» EXERCISE INSTRUCTIONS:
The copy you print must match the listing exactly, with its pictures removed.

++++++++

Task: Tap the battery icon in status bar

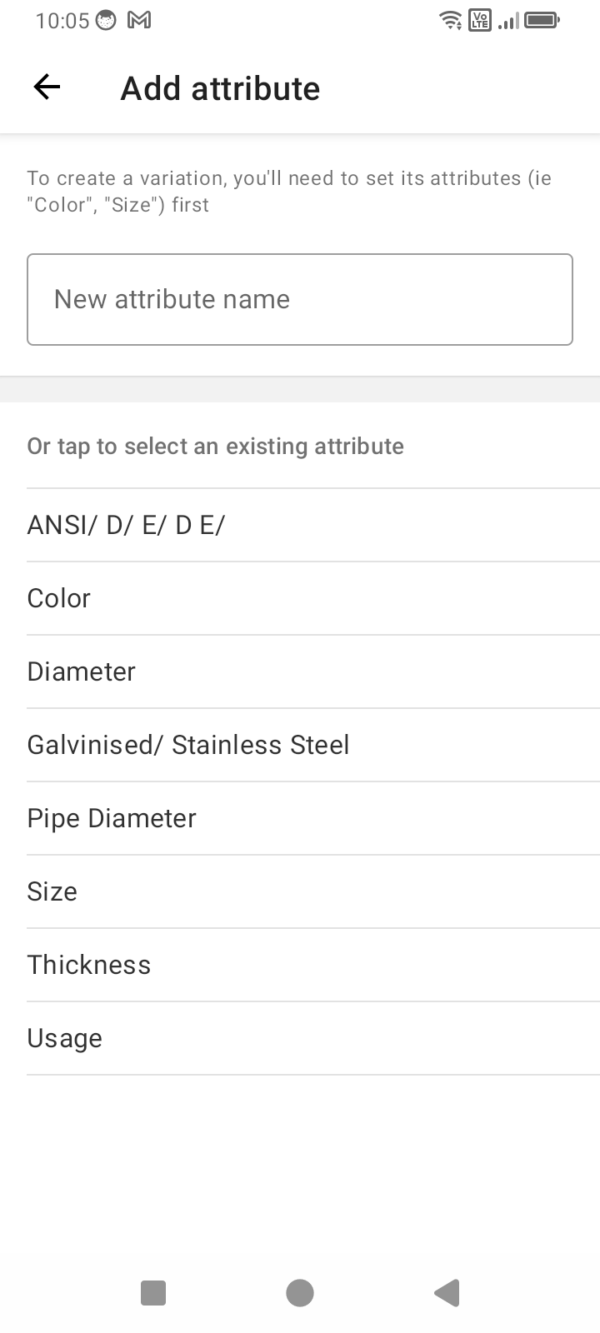Action: [541, 20]
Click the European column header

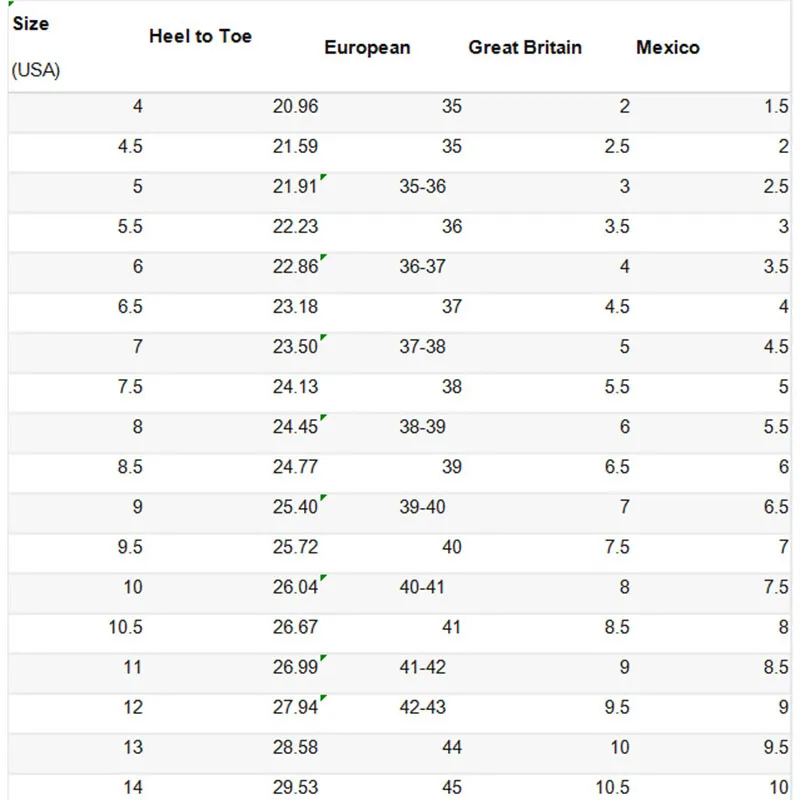(x=367, y=47)
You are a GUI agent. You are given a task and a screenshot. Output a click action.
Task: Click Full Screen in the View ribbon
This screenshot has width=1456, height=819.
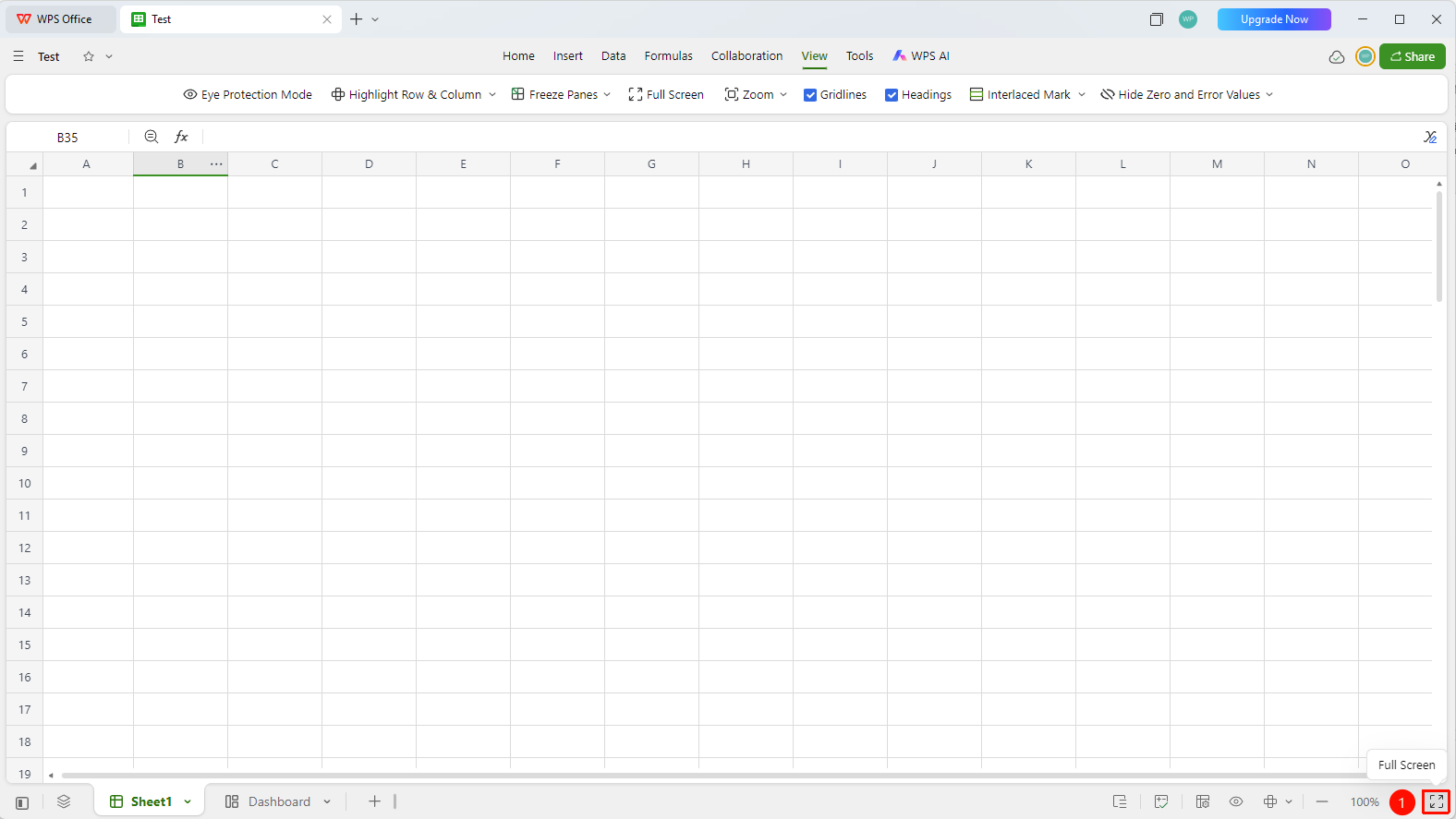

++++++++

» RESULT OF THE EXERCISE:
Task: Tap the battery icon in status bar

Action: [541, 20]
Click the European column header

(x=367, y=47)
You are a GUI agent. You are given a task and a screenshot. Output a click action.
Task: Click Full Screen in the View ribbon
This screenshot has width=1456, height=819.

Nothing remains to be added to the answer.